Well that is and has been the key ?. If you interpret the article literally, it seems to imply that US will propose redirecting a portion of their existing traffic (Revenue) through JFK, MIA and DFW. How they would do that without downsizing/dehubbing PHL (JFK), CLT (MIA) and PHX (DFW) is beyond me. If the article is accurate, one could assume that Parker is providing a peek into his "hand" , which could backfire - relative to retaining city support for US if a merger fails to materialize. From the standpoint of Trans-Atlantic traffic, if Parker is planning to retain/grow the current US route system (as part of this Plan), it will be interesting to see how he envisions doing that through JFK - with all of its competition and restrictions. From my perspective, the only real AA "goldmine" at JFK is their relationship with BA and the LHR route itself. What they might propose is retaining PHL for most of the existing routes and provide feed/management to/of JFK/LHR and possibly any other Alliance dependent routes. Also, I don't believe that 1 Year comment for a second. They need to beat DL and possibly UA to the table – especially regarding MIA/Central/South America.


Maybe they will redirect the PHL-LGA DASH flights to PHL-JFK.



:eek:
 
From the standpoint of Trans-Atlantic traffic, if Parker is planning to retain/grow the current US route system (as part of this Plan), it will be interesting to see how he envisions doing that through JFK - with all of its competition and restrictions. From my perspective, the only real AA "goldmine" at JFK is their relationship with BA and the LHR route itself.
NYC-LHR is the premier TA route from a revenue standpoint (and flights across the N Atlantic have a dominant share of world-wide premium traffic), something AA and BA capitalize on with their near hourly service. The odd part of the article is the mention of feeding AA's Europe/Latin/South American routes. That would seem to indicate feeding BOS/JFK/MIA/DFW/ORD. Pulling what presumably is profitable flying out of those hubs and putting it in PHL/CLT doesn't make sense from the perspective of Parker's talk of US having 2nd tier hubs.

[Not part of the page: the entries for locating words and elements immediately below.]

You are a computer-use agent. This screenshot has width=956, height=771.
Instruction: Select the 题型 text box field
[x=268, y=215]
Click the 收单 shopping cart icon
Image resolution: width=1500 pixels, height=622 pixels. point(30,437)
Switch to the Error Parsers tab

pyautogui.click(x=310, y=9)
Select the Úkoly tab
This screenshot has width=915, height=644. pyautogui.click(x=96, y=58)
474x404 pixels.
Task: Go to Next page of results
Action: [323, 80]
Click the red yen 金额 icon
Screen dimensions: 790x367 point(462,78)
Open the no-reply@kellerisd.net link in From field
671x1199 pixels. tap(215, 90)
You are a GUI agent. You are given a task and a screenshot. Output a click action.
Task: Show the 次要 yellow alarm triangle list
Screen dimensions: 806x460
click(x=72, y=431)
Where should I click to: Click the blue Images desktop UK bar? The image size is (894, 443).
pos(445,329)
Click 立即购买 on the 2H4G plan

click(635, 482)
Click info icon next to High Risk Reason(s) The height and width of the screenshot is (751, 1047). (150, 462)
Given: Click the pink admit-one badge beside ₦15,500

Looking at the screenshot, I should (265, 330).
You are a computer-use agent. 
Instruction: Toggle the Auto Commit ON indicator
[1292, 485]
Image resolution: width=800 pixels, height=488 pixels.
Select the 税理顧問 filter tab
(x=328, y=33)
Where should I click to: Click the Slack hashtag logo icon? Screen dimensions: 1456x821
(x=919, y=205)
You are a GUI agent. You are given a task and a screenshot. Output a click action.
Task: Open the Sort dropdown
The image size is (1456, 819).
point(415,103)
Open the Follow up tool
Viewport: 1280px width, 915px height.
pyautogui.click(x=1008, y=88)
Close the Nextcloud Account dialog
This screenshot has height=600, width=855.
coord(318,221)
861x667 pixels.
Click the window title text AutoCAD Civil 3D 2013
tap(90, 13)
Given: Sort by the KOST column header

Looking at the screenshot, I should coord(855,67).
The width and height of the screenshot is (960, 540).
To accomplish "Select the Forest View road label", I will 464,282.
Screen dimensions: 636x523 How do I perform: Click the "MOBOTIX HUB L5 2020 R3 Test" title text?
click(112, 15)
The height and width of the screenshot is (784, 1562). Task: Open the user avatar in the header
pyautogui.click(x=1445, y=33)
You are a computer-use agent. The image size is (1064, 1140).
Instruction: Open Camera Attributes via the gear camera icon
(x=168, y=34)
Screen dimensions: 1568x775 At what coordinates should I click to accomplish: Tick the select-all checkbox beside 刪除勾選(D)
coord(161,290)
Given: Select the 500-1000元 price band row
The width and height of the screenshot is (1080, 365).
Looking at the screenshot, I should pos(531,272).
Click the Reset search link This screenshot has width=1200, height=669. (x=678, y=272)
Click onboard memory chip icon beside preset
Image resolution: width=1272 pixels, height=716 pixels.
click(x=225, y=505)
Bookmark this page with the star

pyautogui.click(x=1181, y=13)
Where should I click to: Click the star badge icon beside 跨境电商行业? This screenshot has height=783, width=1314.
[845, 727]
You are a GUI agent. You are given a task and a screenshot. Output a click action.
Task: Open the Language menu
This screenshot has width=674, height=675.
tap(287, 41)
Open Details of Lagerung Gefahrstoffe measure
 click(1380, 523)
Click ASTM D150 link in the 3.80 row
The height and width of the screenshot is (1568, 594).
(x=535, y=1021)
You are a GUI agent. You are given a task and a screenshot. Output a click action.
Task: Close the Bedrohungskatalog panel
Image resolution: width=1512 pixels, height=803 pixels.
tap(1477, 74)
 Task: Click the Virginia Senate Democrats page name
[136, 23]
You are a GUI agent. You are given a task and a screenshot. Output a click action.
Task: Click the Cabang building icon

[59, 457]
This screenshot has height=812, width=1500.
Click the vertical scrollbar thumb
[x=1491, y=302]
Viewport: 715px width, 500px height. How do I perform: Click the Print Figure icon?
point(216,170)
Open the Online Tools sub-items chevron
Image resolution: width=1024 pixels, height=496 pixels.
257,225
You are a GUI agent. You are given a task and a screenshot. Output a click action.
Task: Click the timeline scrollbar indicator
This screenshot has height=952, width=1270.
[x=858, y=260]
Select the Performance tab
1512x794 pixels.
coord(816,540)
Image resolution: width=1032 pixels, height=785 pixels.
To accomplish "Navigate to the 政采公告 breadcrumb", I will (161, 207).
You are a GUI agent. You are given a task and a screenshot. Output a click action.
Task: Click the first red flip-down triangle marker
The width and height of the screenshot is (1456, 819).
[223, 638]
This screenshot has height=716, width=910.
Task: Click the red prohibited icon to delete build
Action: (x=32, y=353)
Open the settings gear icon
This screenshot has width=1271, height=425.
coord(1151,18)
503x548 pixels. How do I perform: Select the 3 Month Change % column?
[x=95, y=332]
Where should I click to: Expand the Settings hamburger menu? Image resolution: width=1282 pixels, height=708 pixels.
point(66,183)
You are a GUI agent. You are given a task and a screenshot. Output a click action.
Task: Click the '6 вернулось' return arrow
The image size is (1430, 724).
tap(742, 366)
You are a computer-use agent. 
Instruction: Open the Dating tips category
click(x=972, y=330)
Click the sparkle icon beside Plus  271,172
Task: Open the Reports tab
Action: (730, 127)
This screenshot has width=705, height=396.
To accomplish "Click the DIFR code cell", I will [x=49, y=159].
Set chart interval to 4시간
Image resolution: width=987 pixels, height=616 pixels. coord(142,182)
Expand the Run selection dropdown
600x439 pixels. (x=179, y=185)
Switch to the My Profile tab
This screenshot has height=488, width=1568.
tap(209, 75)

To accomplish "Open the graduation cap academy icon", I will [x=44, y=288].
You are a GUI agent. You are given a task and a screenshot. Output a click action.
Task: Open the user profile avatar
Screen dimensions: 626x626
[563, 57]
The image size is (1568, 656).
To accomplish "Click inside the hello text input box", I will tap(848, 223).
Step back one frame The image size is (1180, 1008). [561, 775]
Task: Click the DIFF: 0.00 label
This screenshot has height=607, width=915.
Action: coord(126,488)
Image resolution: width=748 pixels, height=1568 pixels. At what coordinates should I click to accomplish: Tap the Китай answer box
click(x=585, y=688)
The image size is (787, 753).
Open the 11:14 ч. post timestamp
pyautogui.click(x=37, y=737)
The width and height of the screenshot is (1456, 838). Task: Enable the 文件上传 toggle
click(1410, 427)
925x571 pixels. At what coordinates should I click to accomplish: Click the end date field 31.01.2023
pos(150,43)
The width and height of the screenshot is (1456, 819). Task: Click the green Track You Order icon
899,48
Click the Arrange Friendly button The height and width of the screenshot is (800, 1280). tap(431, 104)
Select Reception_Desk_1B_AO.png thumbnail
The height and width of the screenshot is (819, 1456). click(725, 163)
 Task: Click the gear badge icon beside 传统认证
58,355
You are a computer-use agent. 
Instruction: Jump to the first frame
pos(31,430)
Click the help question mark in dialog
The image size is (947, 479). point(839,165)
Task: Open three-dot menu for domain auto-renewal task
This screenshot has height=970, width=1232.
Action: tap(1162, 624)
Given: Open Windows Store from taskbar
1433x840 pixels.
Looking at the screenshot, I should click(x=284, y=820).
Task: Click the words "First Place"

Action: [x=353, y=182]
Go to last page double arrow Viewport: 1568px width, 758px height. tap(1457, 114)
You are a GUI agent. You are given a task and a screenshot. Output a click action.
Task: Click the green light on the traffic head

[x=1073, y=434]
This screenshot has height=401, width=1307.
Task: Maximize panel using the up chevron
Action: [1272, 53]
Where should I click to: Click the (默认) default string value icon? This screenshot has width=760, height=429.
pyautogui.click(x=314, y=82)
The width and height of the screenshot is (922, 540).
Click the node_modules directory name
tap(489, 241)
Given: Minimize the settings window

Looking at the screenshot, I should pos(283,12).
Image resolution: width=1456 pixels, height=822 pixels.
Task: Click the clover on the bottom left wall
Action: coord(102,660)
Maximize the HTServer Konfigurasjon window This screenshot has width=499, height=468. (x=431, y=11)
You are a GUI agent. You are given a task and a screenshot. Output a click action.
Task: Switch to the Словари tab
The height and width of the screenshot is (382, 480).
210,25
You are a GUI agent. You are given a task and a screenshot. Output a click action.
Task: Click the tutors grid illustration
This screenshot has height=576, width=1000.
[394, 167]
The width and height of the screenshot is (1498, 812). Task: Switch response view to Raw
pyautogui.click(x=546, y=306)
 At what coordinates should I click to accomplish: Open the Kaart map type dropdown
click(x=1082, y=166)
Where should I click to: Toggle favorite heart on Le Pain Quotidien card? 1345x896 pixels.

Add that to it not making sense to have a hub just to feed international flights, especially a 2nd tier hub, and it sure sounds like realigning US' entire system to better feed with AA's hubs. PHL/CLT may retain some TA routes where O&D traffic can support them (that'd be a very few routes) but needs hub status to make even those profitable, which gets back to feeding them as hubs that have some TA service. It's hard to feed both AA's and US' hubs given the fleet US has - the choice would seem to be to feed either AA's or US' hubs and the article indicates it would be AA's hubs.

Jim
 
Well that is and has been the key ?. If you interpret the article literally, it seems to imply that US will propose redirecting a portion of their existing traffic (Revenue) through JFK, MIA and DFW. How they would do that without downsizing/dehubbing PHL (JFK), CLT (MIA) and PHX (DFW) is beyond me. If the article is accurate, one could assume that Parker is providing a peek into his "hand" , which could backfire - relative to retaining city support for US if a merger fails to materialize. From the standpoint of Trans-Atlantic traffic, if Parker is planning to retain/grow the current US route system (as part of this Plan), it will be interesting to see how he envisions doing that through JFK - with all of its competition and restrictions. From my perspective, the only real AA "goldmine" at JFK is their relationship with BA and the LHR route itself. What they might propose is retaining PHL for most of the existing routes and provide feed/management to/of JFK/LHR and possibly any other Alliance dependent routes. Also, I don't believe that 1 Year comment for a second. They need to beat DL and possibly UA to the table – especially regarding MIA/Central/South America.
UA is using CO's IAH hub to Central and South America as well as thier own South American flights from ORD and DUL. UA has the old Pan Am routes out of MIA where they tried and failed to set up a gateway to South America.